Recently one of our DBAs came to me and asked if I could make a script that would allow him to type the name of a script and then have it run against all of the SQL servers we have, catch the output, and then display a message should an error occur.  Od course I said, "Sure!".  I whipped up a script, which I’ll post here later, that did exactly what he wanted.  I used his supplied OSQL command that included the -o option which saves the output to a text file.  I then used the Scripting.FileSystemObject to open the log files and parse them for specific words.  I then added it to a ErrorMessage string and at the end of the script displayed all servers that had received errors.
This is where I ran into issues.  You see OSQL sometimes writes output as ANSI and sometimes as Unicode!  I thought this was odd and tried several options, such as always write Unicode and forces vbscript to always read the file as Unicode.  This is when I discovered vbscript and OSQL’s Unicode was based on a different standard.  I was using the WScript.Shell object’s Run method to launch the OSQL command.  So I changed tactics and used the Exec method instead.  This allowed my to create an object out of the command that was running and return values like Status and ExitCode.  Most importantly, I was able to use the StdOut.ReadAll() method to grab the output and write it to a logfile, thus solving my file format issues.

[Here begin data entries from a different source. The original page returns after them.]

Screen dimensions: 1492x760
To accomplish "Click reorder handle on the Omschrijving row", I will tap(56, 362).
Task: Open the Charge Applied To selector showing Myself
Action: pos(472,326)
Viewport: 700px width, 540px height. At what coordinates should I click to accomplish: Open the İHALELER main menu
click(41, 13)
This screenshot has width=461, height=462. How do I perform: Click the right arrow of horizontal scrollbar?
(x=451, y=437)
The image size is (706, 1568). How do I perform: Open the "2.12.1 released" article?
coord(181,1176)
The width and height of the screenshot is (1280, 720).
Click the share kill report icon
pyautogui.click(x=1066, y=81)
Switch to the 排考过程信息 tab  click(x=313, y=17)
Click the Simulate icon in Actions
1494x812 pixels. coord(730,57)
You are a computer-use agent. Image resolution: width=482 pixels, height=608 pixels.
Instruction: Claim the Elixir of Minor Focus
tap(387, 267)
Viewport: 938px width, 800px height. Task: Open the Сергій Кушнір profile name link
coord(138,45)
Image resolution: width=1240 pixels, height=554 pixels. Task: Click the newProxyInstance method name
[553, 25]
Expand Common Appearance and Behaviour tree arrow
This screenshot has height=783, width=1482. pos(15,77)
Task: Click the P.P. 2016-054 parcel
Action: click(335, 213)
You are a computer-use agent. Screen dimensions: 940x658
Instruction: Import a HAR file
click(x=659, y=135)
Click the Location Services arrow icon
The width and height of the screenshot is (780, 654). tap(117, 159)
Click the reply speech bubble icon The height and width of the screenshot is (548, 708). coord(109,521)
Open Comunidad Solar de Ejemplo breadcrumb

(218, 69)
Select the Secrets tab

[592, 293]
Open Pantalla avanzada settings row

Now our script runs totally awesome and everyone is happy.  I’ll try to post it Monday along with an update of the Server Inventory script.  I changed the ChassisType table to show the string based value instead of trying to interpret the integer value and determine server\non-server hardware.  What I am going to add to my website is the ability to uncheck certain types of system model to remove them from the drop downs and reporting.  I also added a new table for Memory Location and added some field for MemoryCapacity and MemoryDetails to store the Tag property.  This allows me to correctly assign memory to memory boards and report the correct number of free memory slots per board.
Sorry it was long between posts.  I had a week and a bit of vacation in June, plus the fiscal year of the company I work for is drawing to a close and we are super busy!